English vicar, naturalist, philologist, musician, and beekeeper

Charles Butler (1571 - 29 March 1647), sometimes called the Father of English Beekeeping, was a logician, grammarian, author, priest (Vicar of Wootton St Lawrence, near Basingstoke, England), and an influential beekeeper. He was also an early proponent of English spelling reform. He observed that bees produce wax combs from scales of wax produced in their own bodies; and he was among the first to assert that drones are male and the queen female, though he believed worker bees lay eggs.

==Biography==
Butler was born into a poor family in Buckinghamshire, South East England, but became a boy chorister at Magdalen College, Oxford at the age of eight. At the age of ten, he matriculated, taking his BA in 1584 and his MA in 1587. In 1593, Butler became Rector of Nately Scures in Hampshire in 1593 and in 1595 became also Master at the Holy Ghost School, Basingstoke. He resigned to accept an incumbency at Wootton St Lawrence in 1600 and served that rural post until his death on 29 March 1647. He was buried in an unmarked grave in the chancel of his church.

==Beekeeping==
Butler was engaged in beekeeping at his rural parsonage in Hampshire and made the first recorded observations about the generation of beeswax, which was previously thought to be gathered by honeybees from plant materials. He was not the first to describe the largest honeybee as a queen, rather than king - a distinction usually granted to Spaniard Luis Mendez de Torres for his 1586 observation, which was confirmed by Swammerdam's later microscopic dissections. However, Butler popularized the notion with his classic book The Feminine Monarchie, 1609. Butler may have misinterpreted the queen's function when he found queenless colonies sometimes develop eggs laid by "laying workers", however there is no doubt he saw the queen as an Amazonian ruler of the hive. As an influential beekeeper and author, his assertion that drones are male and workers female was quickly accepted. For his discoveries and his book, Butler is sometimes called the Father of English Beekeeping.

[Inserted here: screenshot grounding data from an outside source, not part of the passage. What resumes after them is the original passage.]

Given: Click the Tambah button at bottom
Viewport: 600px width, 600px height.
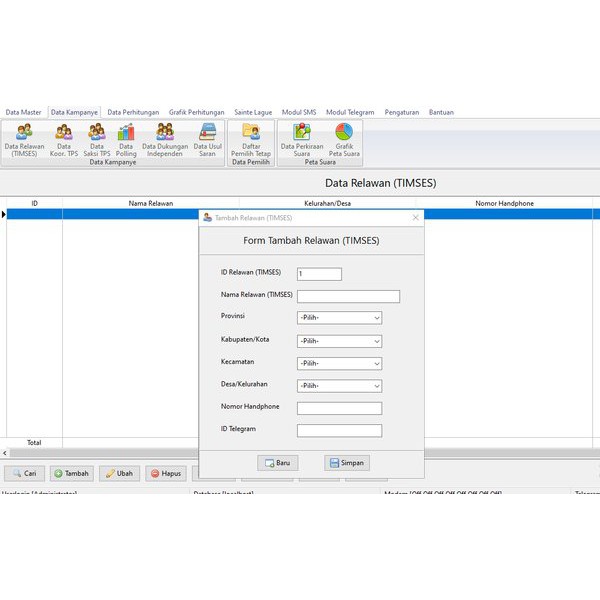Looking at the screenshot, I should [71, 473].
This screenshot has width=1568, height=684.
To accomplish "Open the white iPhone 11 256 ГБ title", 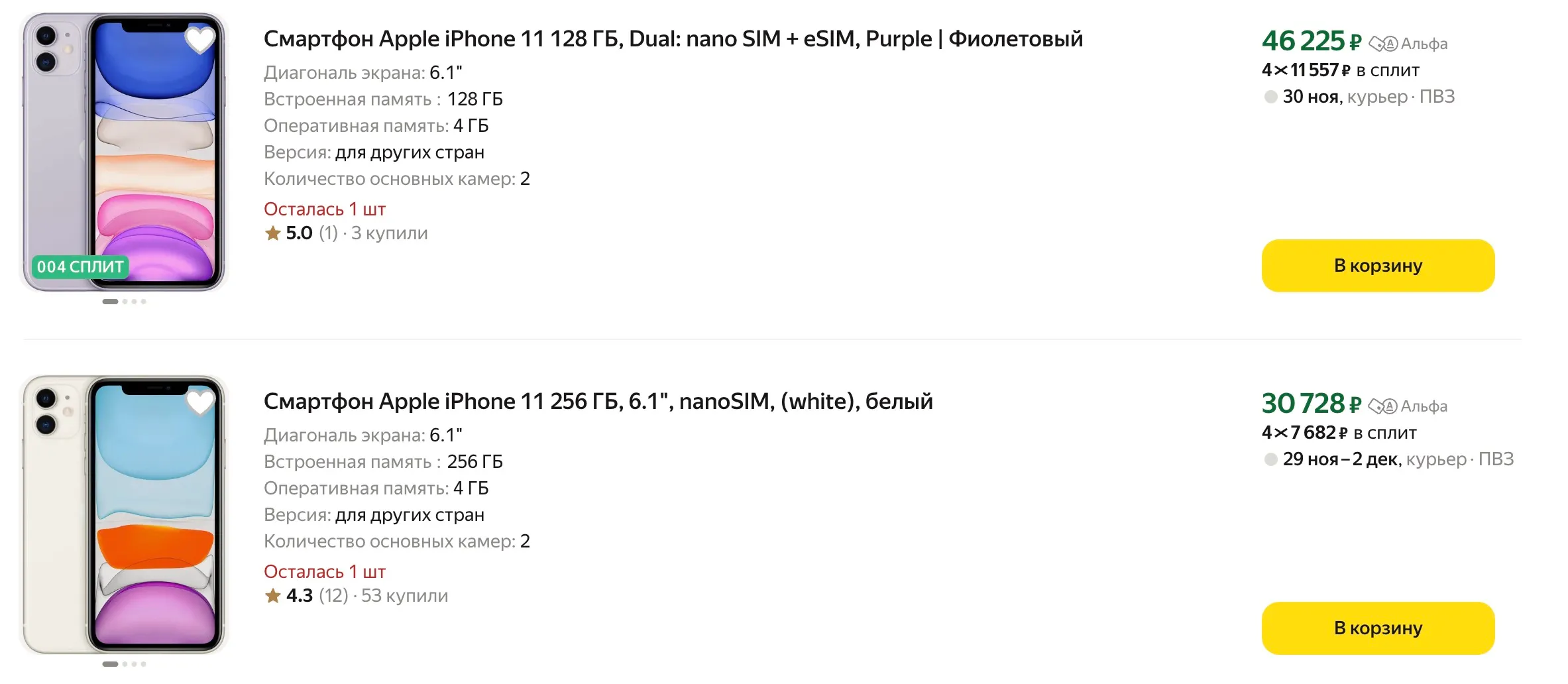I will [x=598, y=402].
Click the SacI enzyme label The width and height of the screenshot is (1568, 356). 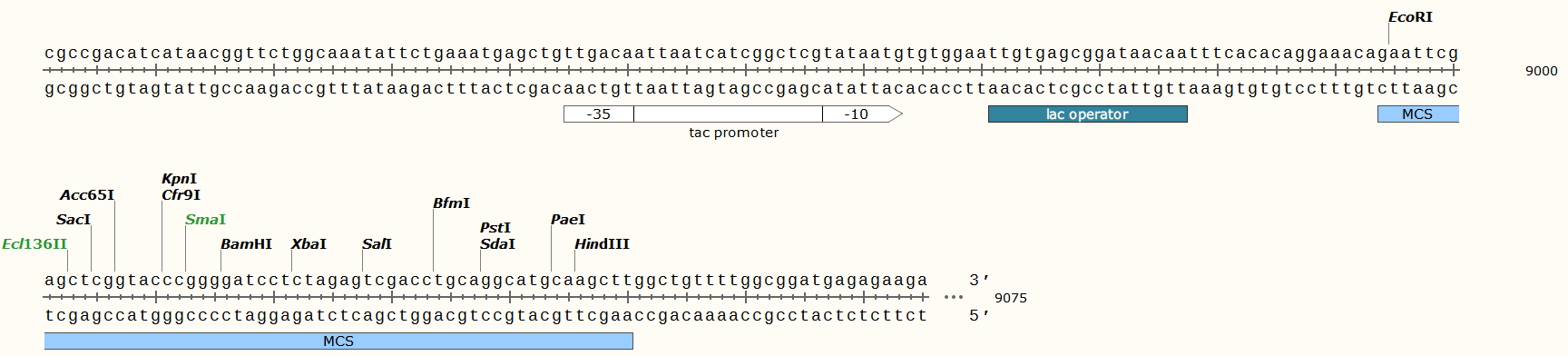pos(74,220)
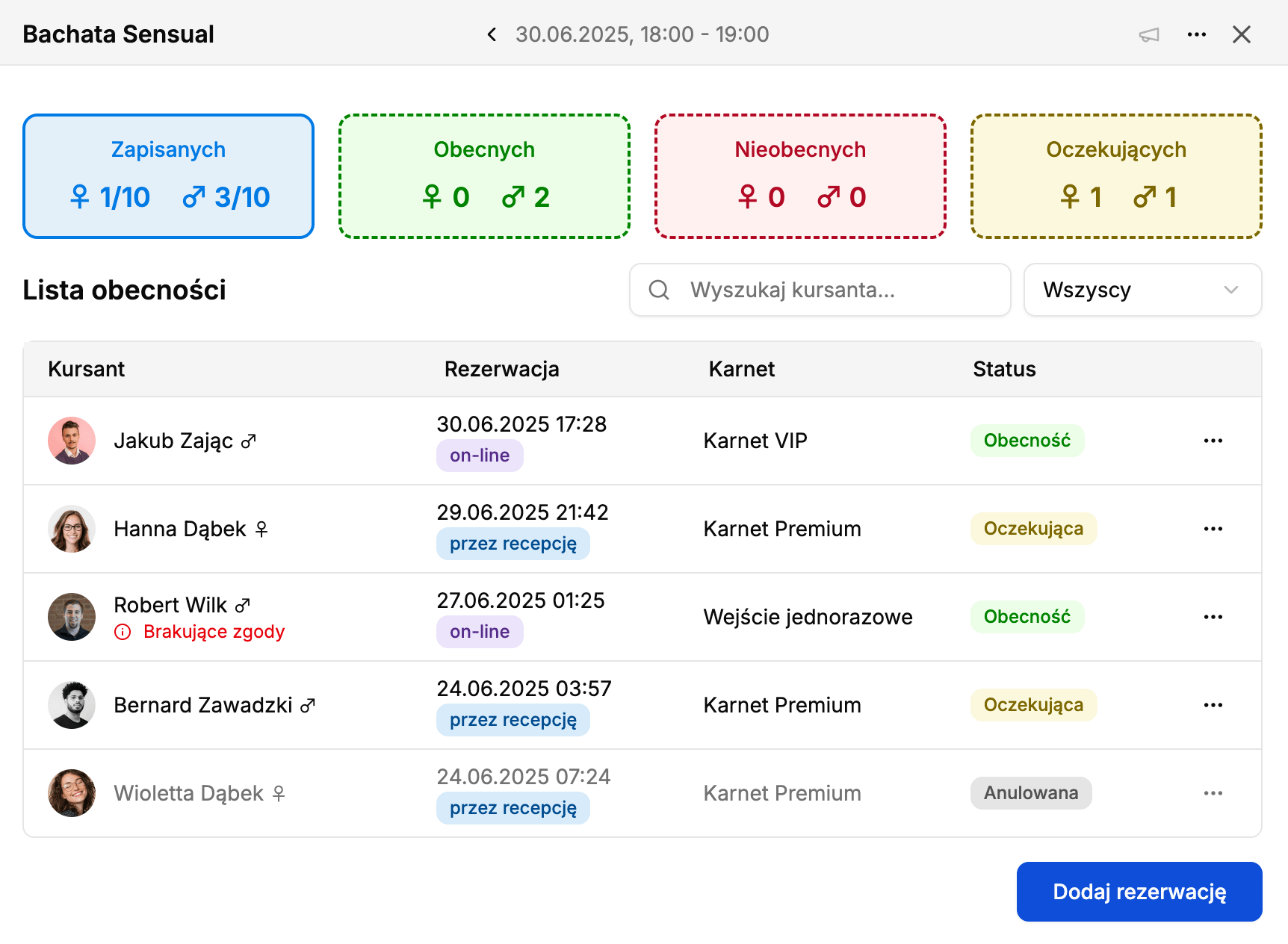Open row actions for Hanna Dąbek
1288x944 pixels.
(1213, 529)
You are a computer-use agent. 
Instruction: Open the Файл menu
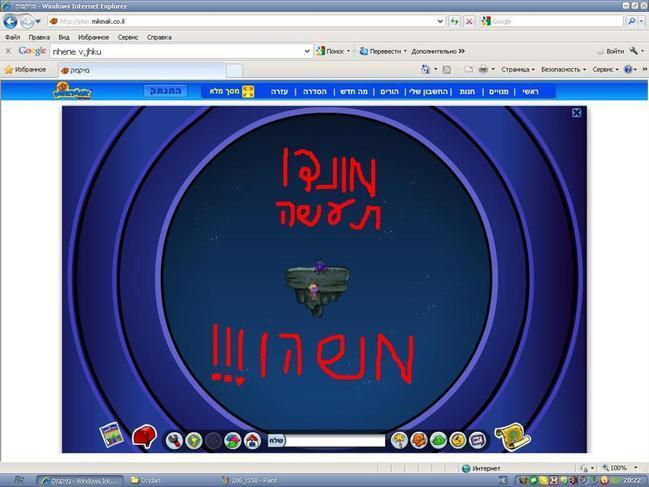click(x=12, y=37)
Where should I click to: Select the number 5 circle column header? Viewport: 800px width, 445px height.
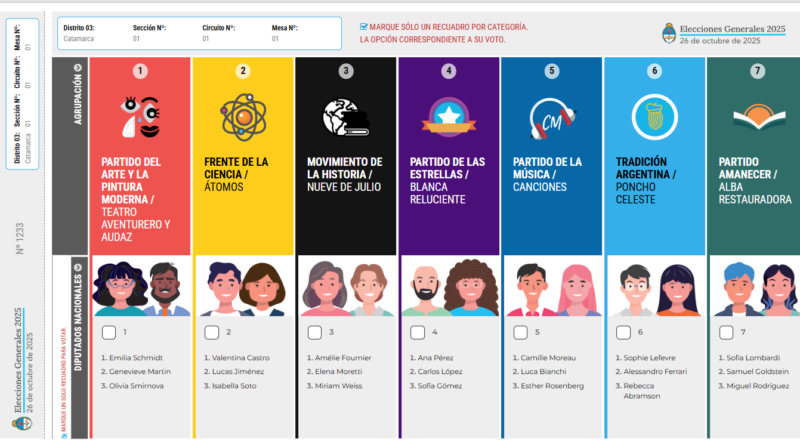pyautogui.click(x=552, y=71)
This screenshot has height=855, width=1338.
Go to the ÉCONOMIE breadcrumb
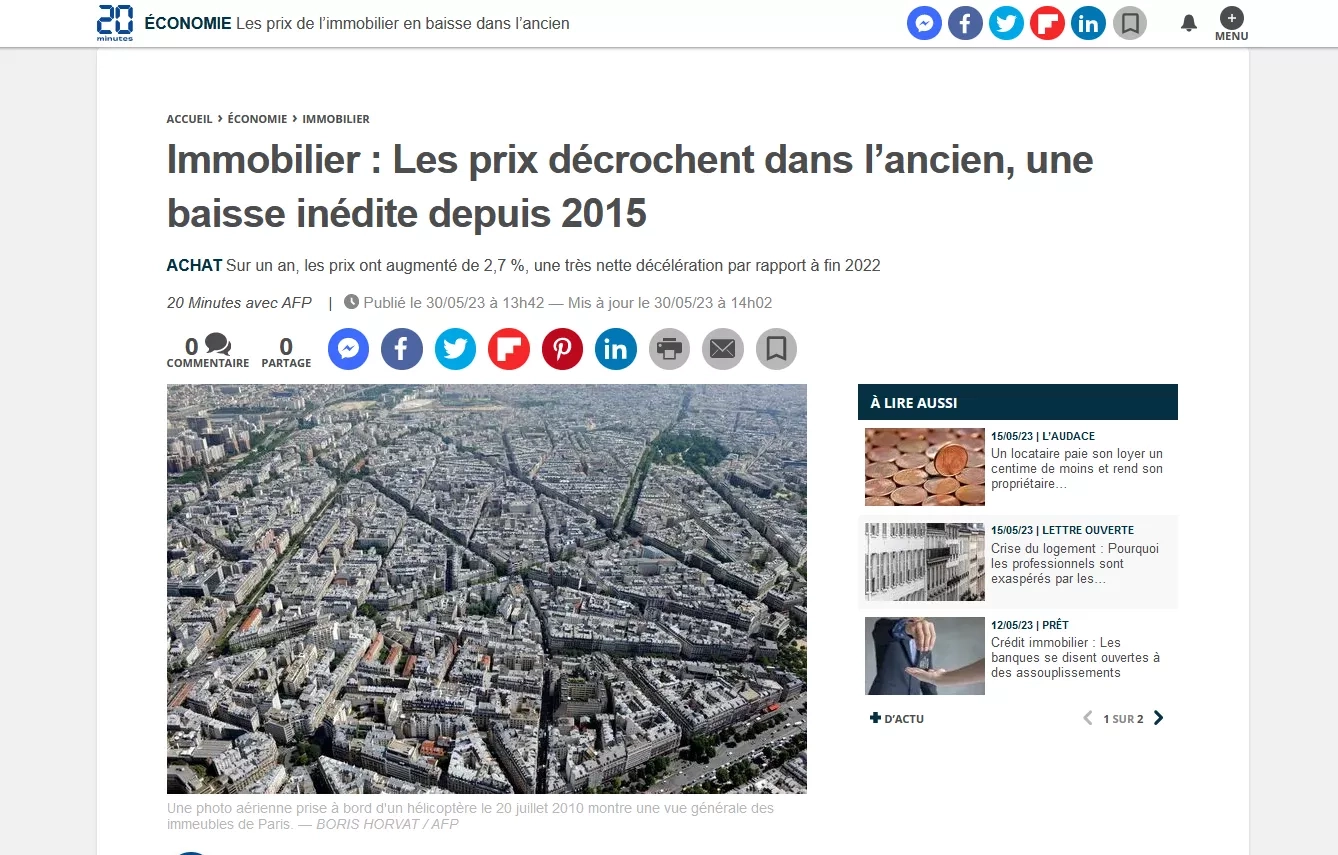coord(257,119)
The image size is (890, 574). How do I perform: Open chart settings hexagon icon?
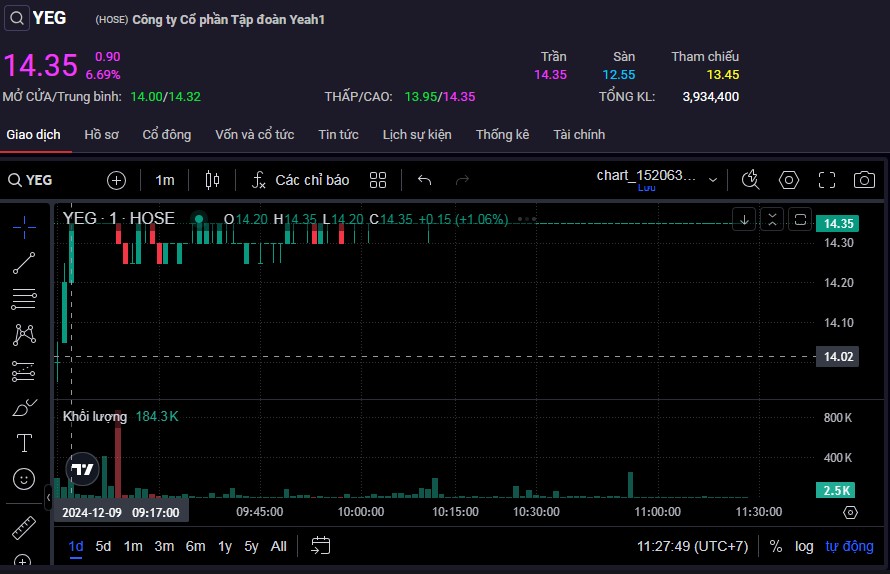[x=789, y=180]
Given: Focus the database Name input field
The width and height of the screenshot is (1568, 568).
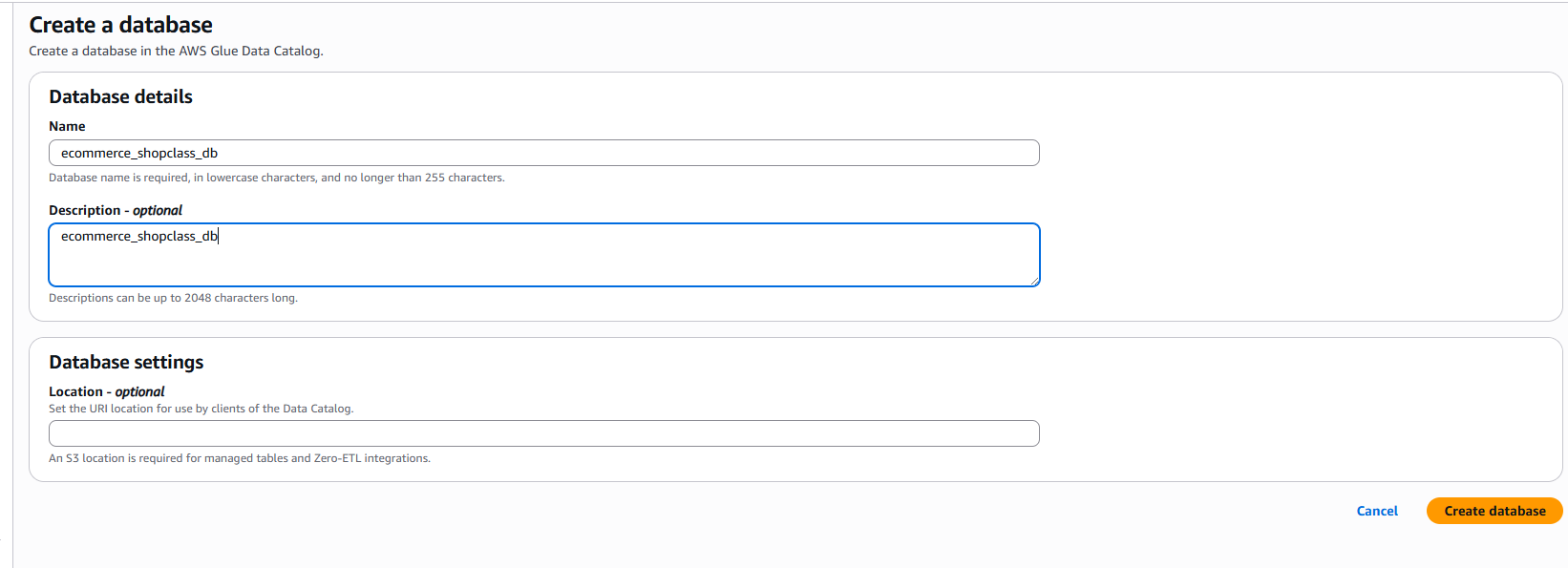Looking at the screenshot, I should [573, 153].
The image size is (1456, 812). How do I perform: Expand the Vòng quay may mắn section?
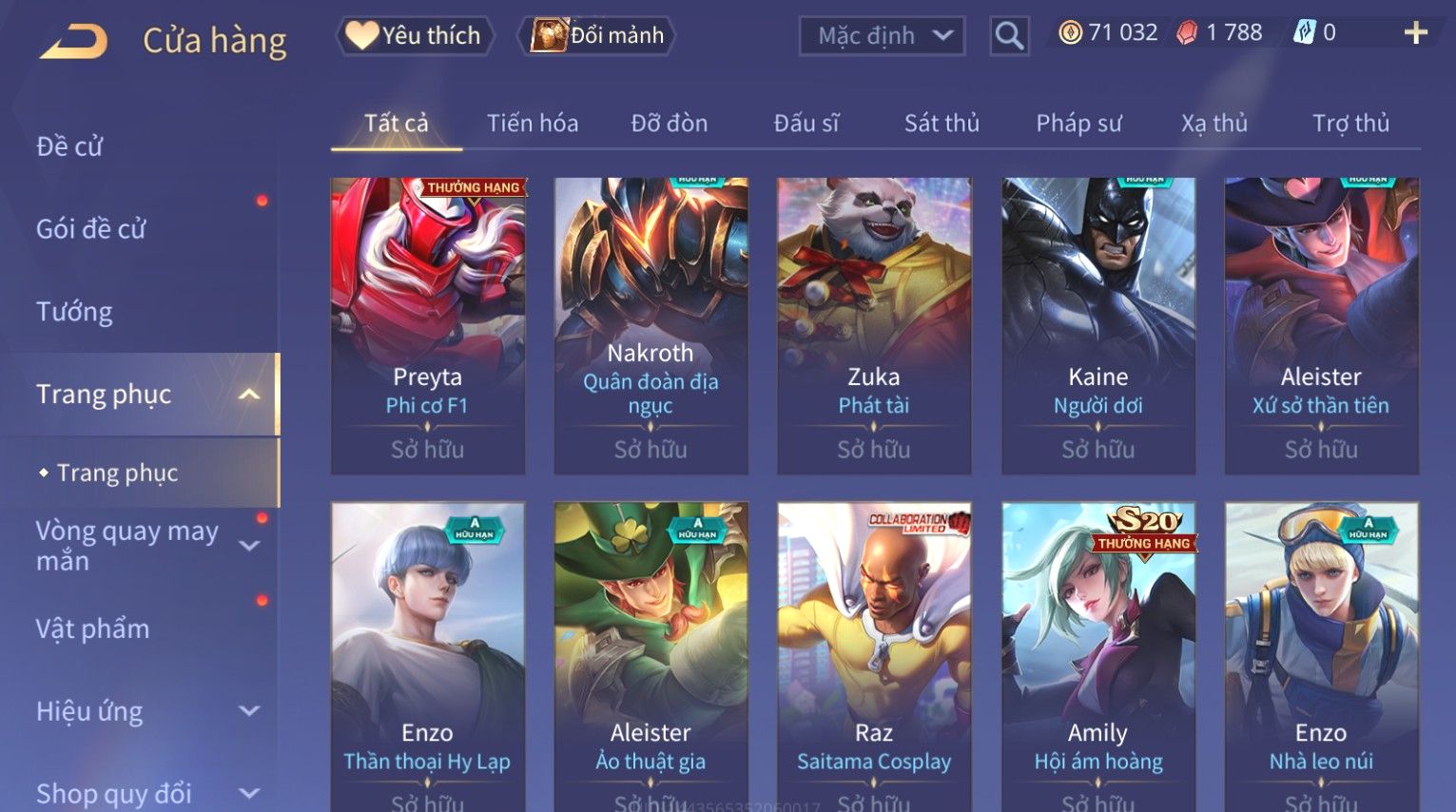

===The Feminine Monarchie===
The Feminine Monarchie, originally published by Joseph Barnes, Oxford, in 1609, is the first full-length English-language book about beekeeping. It remained a valid and practical guide for beekeepers for two hundred fifty years, until Langstroth and others developed and promoted moveable comb hives. Butler revised The Feminine Monarchie in 1623 and 1634. It was translated into Latin in 1678 and 1682, then from Latin back to English again in 1704. The title expresses Butler's main idea that the colony is governed, not by a king-bee, as Aristotle claimed, but by a queen-bee. The last edition written by Butler contains ten chapters, including sections regarding bee gardens, hive-making materials, swarm catching, enemies of bees, feeding bees, and the benefits of bees to fruit (pollination). The book gives an excellent account of skep beekeeping, including methods of predicting - from tone pitch of the buzzing bees - when swarming might occur. Butler even transliterated the tones and included the Bees' Madrigal on a musical score in the 1623 edition. He further suggested that musicians may trace the roots of music back to the sounds of the hive.

==Spelling reform==
Charles Butler published The English grammar (1633) with proposals to improve spelling to a phonetic alphabet. In his book, Butler condemned the vagaries of traditional English spelling and proposed the adoption of a system whereby 'men should write altogeđer according to đe sound now generally received'. The 1634 edition of his beekeeping classic was written and published in his new orthography.

==Other writings==
Butler authored a bestselling school textbook, The Logic of Ramus (1597), an introduction to the philosophy of the Protestant French contemporary Pierre de la Ramée. He also published a book on music theory, The principles of musik in singing and setting (1636), and a theological defence of marriage between first cousins, coinciding with the engagement and subsequent marriage of his daughter to his nephew.